_EXERCISE AIM:_
Reproduce all records below exactly.

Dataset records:
####

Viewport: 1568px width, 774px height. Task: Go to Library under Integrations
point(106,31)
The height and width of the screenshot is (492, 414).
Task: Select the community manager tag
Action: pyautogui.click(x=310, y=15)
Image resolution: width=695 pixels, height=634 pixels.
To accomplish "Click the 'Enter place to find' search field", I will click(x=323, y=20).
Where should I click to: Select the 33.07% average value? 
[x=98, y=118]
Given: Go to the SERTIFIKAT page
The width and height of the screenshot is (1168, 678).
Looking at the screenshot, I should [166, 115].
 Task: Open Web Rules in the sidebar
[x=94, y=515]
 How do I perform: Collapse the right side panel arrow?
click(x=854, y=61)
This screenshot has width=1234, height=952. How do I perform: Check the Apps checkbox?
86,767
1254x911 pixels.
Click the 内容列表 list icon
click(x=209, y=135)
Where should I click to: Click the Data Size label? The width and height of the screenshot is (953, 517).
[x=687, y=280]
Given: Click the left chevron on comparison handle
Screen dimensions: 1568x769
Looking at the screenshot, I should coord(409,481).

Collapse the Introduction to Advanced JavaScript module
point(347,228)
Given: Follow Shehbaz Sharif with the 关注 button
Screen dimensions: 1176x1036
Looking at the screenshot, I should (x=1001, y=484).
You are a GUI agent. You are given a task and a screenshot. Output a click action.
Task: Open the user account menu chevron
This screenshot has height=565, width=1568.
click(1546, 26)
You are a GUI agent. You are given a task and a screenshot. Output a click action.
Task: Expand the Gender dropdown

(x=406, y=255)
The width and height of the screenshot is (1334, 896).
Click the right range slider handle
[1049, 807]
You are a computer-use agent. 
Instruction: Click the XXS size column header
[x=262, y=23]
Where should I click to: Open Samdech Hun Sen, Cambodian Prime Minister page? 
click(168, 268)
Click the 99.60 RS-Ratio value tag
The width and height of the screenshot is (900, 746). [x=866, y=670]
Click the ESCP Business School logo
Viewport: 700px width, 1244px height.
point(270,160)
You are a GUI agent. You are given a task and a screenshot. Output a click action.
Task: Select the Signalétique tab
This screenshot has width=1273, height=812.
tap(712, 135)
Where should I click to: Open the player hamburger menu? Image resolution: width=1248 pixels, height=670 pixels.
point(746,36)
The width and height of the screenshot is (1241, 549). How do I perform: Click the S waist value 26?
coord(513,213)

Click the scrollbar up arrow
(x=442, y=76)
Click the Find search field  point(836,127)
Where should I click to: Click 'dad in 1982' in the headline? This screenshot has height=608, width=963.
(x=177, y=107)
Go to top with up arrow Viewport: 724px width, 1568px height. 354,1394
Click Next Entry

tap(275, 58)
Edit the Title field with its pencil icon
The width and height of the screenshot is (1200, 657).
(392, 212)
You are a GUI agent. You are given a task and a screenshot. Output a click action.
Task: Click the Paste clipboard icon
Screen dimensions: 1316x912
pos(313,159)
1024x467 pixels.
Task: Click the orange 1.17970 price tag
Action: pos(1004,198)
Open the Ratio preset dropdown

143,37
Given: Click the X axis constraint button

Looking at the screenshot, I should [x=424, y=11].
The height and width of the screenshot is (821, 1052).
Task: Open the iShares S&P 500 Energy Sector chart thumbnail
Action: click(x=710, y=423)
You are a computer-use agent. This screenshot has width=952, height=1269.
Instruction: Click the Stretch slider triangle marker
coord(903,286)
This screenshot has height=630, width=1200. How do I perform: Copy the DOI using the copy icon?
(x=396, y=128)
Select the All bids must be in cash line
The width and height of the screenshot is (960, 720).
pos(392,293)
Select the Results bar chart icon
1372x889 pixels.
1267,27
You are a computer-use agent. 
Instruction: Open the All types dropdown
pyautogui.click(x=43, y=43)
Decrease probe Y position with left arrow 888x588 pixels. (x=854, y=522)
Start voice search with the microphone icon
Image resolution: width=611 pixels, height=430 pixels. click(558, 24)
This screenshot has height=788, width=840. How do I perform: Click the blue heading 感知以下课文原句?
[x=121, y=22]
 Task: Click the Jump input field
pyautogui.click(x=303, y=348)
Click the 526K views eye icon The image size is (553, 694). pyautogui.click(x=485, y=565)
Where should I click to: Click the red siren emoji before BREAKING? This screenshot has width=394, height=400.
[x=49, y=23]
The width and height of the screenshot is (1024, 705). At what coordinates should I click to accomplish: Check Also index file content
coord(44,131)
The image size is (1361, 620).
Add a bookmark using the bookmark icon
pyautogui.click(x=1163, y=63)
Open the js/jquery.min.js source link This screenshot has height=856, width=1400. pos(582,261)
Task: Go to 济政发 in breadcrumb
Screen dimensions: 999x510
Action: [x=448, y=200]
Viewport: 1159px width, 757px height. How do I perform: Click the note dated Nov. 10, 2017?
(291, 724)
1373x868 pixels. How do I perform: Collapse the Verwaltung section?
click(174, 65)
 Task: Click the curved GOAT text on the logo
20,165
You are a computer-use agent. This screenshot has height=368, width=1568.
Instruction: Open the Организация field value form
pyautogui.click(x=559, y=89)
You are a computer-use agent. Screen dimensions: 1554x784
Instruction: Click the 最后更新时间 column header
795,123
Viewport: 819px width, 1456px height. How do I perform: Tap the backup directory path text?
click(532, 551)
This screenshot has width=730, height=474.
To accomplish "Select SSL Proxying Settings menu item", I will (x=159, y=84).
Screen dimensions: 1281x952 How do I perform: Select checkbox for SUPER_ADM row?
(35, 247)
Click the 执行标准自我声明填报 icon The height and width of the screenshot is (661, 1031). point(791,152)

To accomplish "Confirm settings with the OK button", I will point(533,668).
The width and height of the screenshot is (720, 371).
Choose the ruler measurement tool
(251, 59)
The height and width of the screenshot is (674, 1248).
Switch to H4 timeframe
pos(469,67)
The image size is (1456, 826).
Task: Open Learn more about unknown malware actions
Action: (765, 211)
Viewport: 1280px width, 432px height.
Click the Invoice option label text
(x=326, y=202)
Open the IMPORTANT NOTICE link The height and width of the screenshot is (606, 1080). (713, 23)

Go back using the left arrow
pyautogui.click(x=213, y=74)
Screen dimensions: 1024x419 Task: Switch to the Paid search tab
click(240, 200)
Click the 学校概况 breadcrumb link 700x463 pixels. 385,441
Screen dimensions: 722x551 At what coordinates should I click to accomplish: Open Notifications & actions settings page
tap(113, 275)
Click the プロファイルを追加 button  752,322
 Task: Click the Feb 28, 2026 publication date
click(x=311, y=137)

####

_SOLUTION FOR THIS PROBLEM:_
Viewport: 1568px width, 774px height. Task: Go to Library under Integrations
point(106,31)
The height and width of the screenshot is (492, 414).
Task: Select the community manager tag
Action: pyautogui.click(x=310, y=15)
Image resolution: width=695 pixels, height=634 pixels.
To accomplish "Click the 'Enter place to find' search field", I will click(x=323, y=20).
Where should I click to: Select the 33.07% average value? 
[x=98, y=118]
Given: Go to the SERTIFIKAT page
The width and height of the screenshot is (1168, 678).
Looking at the screenshot, I should [166, 115].
 Task: Open Web Rules in the sidebar
[x=94, y=515]
 How do I perform: Collapse the right side panel arrow?
click(x=854, y=61)
This screenshot has width=1234, height=952. How do I perform: Check the Apps checkbox?
86,767
1254x911 pixels.
Click the 内容列表 list icon
click(x=209, y=135)
Where should I click to: Click the Data Size label? The width and height of the screenshot is (953, 517).
[x=687, y=280]
Given: Click the left chevron on comparison handle
Screen dimensions: 1568x769
Looking at the screenshot, I should coord(409,481).

Collapse the Introduction to Advanced JavaScript module
point(347,228)
Given: Follow Shehbaz Sharif with the 关注 button
Screen dimensions: 1176x1036
Looking at the screenshot, I should (x=1001, y=484).
You are a GUI agent. You are given a task and a screenshot. Output a click action.
Task: Open the user account menu chevron
This screenshot has height=565, width=1568.
click(1546, 26)
You are a GUI agent. You are given a task and a screenshot. Output a click action.
Task: Expand the Gender dropdown

(x=406, y=255)
The width and height of the screenshot is (1334, 896).
Click the right range slider handle
[1049, 807]
You are a computer-use agent. 
Instruction: Click the XXS size column header
[x=262, y=23]
Where should I click to: Open Samdech Hun Sen, Cambodian Prime Minister page? 
click(168, 268)
Click the 99.60 RS-Ratio value tag
The width and height of the screenshot is (900, 746). [x=866, y=670]
Click the ESCP Business School logo
Viewport: 700px width, 1244px height.
point(270,160)
You are a GUI agent. You are given a task and a screenshot. Output a click action.
Task: Select the Signalétique tab
This screenshot has width=1273, height=812.
tap(712, 135)
Where should I click to: Open the player hamburger menu? Image resolution: width=1248 pixels, height=670 pixels.
point(746,36)
The width and height of the screenshot is (1241, 549). How do I perform: Click the S waist value 26?
coord(513,213)

Click the scrollbar up arrow
(x=442, y=76)
Click the Find search field  point(836,127)
Where should I click to: Click 'dad in 1982' in the headline? This screenshot has height=608, width=963.
(x=177, y=107)
Go to top with up arrow Viewport: 724px width, 1568px height. 354,1394
Click Next Entry

tap(275, 58)
Edit the Title field with its pencil icon
The width and height of the screenshot is (1200, 657).
(392, 212)
You are a GUI agent. You are given a task and a screenshot. Output a click action.
Task: Click the Paste clipboard icon
Screen dimensions: 1316x912
pos(313,159)
1024x467 pixels.
Task: Click the orange 1.17970 price tag
Action: pos(1004,198)
Open the Ratio preset dropdown

143,37
Given: Click the X axis constraint button

Looking at the screenshot, I should [x=424, y=11].
The height and width of the screenshot is (821, 1052).
Task: Open the iShares S&P 500 Energy Sector chart thumbnail
Action: click(x=710, y=423)
You are a computer-use agent. This screenshot has width=952, height=1269.
Instruction: Click the Stretch slider triangle marker
coord(903,286)
This screenshot has height=630, width=1200. How do I perform: Copy the DOI using the copy icon?
(x=396, y=128)
Select the All bids must be in cash line
The width and height of the screenshot is (960, 720).
pos(392,293)
Select the Results bar chart icon
1372x889 pixels.
1267,27
You are a computer-use agent. 
Instruction: Open the All types dropdown
pyautogui.click(x=43, y=43)
Decrease probe Y position with left arrow 888x588 pixels. (x=854, y=522)
Start voice search with the microphone icon
Image resolution: width=611 pixels, height=430 pixels. click(558, 24)
This screenshot has height=788, width=840. How do I perform: Click the blue heading 感知以下课文原句?
[x=121, y=22]
 Task: Click the Jump input field
pyautogui.click(x=303, y=348)
Click the 526K views eye icon The image size is (553, 694). pyautogui.click(x=485, y=565)
Where should I click to: Click the red siren emoji before BREAKING? This screenshot has width=394, height=400.
[x=49, y=23]
The width and height of the screenshot is (1024, 705). At what coordinates should I click to accomplish: Check Also index file content
coord(44,131)
The image size is (1361, 620).
Add a bookmark using the bookmark icon
pyautogui.click(x=1163, y=63)
Open the js/jquery.min.js source link This screenshot has height=856, width=1400. pos(582,261)
Task: Go to 济政发 in breadcrumb
Screen dimensions: 999x510
Action: [x=448, y=200]
Viewport: 1159px width, 757px height. How do I perform: Click the note dated Nov. 10, 2017?
(291, 724)
1373x868 pixels. How do I perform: Collapse the Verwaltung section?
click(174, 65)
 Task: Click the curved GOAT text on the logo
20,165
You are a computer-use agent. This screenshot has height=368, width=1568.
Instruction: Open the Организация field value form
pyautogui.click(x=559, y=89)
You are a computer-use agent. Screen dimensions: 1554x784
Instruction: Click the 最后更新时间 column header
795,123
Viewport: 819px width, 1456px height. How do I perform: Tap the backup directory path text?
click(532, 551)
This screenshot has width=730, height=474.
To accomplish "Select SSL Proxying Settings menu item", I will (x=159, y=84).
Screen dimensions: 1281x952 How do I perform: Select checkbox for SUPER_ADM row?
(35, 247)
Click the 执行标准自我声明填报 icon The height and width of the screenshot is (661, 1031). point(791,152)

To accomplish "Confirm settings with the OK button", I will point(533,668).
The width and height of the screenshot is (720, 371).
Choose the ruler measurement tool
(251, 59)
The height and width of the screenshot is (674, 1248).
Switch to H4 timeframe
pos(469,67)
The image size is (1456, 826).
Task: Open Learn more about unknown malware actions
Action: (765, 211)
Viewport: 1280px width, 432px height.
Click the Invoice option label text
(x=326, y=202)
Open the IMPORTANT NOTICE link The height and width of the screenshot is (606, 1080). (713, 23)

Go back using the left arrow
pyautogui.click(x=213, y=74)
Screen dimensions: 1024x419 Task: Switch to the Paid search tab
click(240, 200)
Click the 学校概况 breadcrumb link 700x463 pixels. 385,441
Screen dimensions: 722x551 At what coordinates should I click to accomplish: Open Notifications & actions settings page
tap(113, 275)
Click the プロファイルを追加 button  752,322
 Task: Click the Feb 28, 2026 publication date
click(x=311, y=137)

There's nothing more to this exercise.